Comparison between the observed and model-simulated SWWA cool-season (May to October) rainfall standard deviations (mm month−1) for the period 1901–2020. Inter-annual and decadal standard deviations are shown along the X-axis and Y-axis, respectively. The black-filled circle represents the observations and the light gray shading represents the 5% to 95% confidence interval of the standard deviation (obtained using bootstrapping). The histALL simulations extended with the RCP8.5/SSP5.85, RCP4.5/SSP2.45, and RCP2.6/SSP1.26 scenarios are respectively shown using red stars, blue crosses and green plus symbols, and the SSP3.70 results are indicated by the yellow diamonds. CMIP5 results are on the left and CMIP6 on the right. ACCESS-ESM1.5 is marked with a circle.

We also compared the magnitude of the very wet year (i.e., rainfall above the 90th percentile of the 1901–1960 records) in each ACCESS-ESM1.5 ensemble member against the observations. We found that the spread for very wet rainfall in the ACCESS-ESM1.5 across the 40 ensemble members is large and ranges from 18 to 36% above the 1901–1960 average but, encompasses the observed 90th percentile of 22%.

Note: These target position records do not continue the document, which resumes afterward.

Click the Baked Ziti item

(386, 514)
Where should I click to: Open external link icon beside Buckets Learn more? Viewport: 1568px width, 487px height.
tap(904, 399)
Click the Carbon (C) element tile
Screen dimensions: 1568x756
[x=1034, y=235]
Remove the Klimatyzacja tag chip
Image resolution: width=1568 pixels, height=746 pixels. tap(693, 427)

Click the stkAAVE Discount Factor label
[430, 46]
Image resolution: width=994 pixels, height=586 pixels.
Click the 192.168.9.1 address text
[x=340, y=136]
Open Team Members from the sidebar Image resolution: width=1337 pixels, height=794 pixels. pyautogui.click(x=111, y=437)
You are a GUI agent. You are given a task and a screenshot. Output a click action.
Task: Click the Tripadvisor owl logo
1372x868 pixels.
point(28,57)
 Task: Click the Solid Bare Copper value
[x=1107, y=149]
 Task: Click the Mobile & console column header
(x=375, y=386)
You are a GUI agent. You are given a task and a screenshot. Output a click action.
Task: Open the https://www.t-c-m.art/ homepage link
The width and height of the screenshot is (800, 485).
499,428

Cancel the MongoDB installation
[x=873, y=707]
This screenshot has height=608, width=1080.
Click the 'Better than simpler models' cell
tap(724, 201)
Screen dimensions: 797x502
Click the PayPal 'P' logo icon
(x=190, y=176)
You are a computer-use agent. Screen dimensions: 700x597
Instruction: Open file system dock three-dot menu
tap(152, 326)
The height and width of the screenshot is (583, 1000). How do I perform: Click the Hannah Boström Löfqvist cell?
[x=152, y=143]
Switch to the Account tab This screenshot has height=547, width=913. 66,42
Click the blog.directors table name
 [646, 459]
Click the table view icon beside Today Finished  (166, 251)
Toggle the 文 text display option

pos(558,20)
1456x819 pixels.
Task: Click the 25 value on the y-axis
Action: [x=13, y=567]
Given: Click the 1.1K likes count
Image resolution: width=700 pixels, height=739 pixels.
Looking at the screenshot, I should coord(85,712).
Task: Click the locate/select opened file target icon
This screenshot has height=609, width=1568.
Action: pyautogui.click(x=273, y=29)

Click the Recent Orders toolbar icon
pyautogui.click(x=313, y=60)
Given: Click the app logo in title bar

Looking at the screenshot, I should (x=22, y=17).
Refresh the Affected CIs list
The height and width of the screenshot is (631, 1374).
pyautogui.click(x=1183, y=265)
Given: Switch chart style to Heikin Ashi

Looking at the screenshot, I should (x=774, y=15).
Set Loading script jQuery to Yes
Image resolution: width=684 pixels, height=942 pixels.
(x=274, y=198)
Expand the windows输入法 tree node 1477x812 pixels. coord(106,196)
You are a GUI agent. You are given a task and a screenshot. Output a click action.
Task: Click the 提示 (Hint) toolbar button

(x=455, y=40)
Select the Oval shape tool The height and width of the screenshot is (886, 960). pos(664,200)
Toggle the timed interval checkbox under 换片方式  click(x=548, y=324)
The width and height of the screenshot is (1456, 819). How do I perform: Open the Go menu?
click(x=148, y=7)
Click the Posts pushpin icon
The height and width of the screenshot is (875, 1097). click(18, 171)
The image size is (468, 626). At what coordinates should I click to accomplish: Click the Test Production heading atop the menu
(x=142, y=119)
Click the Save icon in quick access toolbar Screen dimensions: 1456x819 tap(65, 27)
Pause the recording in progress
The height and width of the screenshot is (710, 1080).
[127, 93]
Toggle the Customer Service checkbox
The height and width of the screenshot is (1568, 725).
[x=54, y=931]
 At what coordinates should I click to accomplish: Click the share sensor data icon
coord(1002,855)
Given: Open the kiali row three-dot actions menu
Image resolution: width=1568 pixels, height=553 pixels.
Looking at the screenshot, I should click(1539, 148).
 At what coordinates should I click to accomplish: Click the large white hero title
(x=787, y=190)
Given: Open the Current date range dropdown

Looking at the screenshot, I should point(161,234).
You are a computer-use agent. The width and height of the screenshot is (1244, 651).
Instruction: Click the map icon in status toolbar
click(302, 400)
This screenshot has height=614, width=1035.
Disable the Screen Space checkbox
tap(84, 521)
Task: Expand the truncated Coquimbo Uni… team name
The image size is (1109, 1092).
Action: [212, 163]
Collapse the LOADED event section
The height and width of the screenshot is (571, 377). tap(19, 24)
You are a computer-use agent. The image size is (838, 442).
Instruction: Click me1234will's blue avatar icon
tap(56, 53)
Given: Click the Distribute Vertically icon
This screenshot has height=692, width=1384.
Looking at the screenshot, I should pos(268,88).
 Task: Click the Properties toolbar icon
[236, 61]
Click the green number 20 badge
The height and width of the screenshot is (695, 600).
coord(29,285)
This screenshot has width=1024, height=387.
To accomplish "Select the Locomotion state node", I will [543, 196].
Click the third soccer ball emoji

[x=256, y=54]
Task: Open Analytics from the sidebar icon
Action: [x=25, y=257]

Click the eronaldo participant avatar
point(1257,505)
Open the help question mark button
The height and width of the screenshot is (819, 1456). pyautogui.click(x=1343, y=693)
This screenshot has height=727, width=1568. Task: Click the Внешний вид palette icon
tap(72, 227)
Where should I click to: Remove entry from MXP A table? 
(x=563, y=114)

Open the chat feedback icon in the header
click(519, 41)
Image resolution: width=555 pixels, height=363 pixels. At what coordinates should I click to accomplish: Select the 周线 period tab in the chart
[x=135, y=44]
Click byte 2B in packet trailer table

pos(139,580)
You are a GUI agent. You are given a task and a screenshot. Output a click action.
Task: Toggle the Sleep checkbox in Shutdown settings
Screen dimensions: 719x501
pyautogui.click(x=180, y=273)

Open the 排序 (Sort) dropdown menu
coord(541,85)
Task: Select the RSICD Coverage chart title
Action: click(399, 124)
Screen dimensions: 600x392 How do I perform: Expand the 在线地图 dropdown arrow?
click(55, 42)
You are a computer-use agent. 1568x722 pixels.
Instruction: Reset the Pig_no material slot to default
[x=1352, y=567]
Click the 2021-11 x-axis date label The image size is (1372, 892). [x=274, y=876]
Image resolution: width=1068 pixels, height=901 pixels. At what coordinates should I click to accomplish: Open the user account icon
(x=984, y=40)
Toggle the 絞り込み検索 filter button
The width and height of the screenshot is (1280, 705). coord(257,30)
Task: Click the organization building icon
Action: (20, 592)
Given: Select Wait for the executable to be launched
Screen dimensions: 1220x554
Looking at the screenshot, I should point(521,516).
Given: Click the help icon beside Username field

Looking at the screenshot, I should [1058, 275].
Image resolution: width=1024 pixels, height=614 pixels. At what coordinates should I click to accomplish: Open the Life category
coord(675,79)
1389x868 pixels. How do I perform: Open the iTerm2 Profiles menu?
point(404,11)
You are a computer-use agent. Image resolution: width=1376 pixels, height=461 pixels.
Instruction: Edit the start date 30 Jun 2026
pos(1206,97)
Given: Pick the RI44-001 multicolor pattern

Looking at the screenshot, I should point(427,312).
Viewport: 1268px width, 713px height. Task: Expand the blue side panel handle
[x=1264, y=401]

Estimation of modelled internal variability

To estimate the probability density function (PDF) of the modelled internal variability, we used climate models with at least 500 years of simulations under preindustrial control simulations. For each preindustrial model, we randomly resampled the 500-years of data 1000 times and computed the percentage change of the last 20 year's average rainfall compared to the average of any non-overlapping six decades. This results in a sample of 24,000 values (24 models times 1000) of percentage rainfall changes for CMIP5 and 25,000 values for CMIP6 (25 models times 1000), which is then used to estimate the relative frequency of 20-year average rainfall changes relative to any non-overlapping six decades due to internal climate variability. The one and two standard deviations of this distribution are shown in Fig. 4. This process is repeated, however this time the percentage changes in rainfall in 20-year blocks in 500-years of pre-industrial simulations are computed relative to the long-term pre-industrial mean for each time and for each model. Finally, those values are used to estimate the PDF of the possible range of 20-year change that can arise due to internal climate variability only. This PDF and its associated statistics are used to estimate the timing of when the signal due to external forcing emerges from the internal variability and estimate the likelihood of future rainfall changes under different emission scenarios (Fig. 5).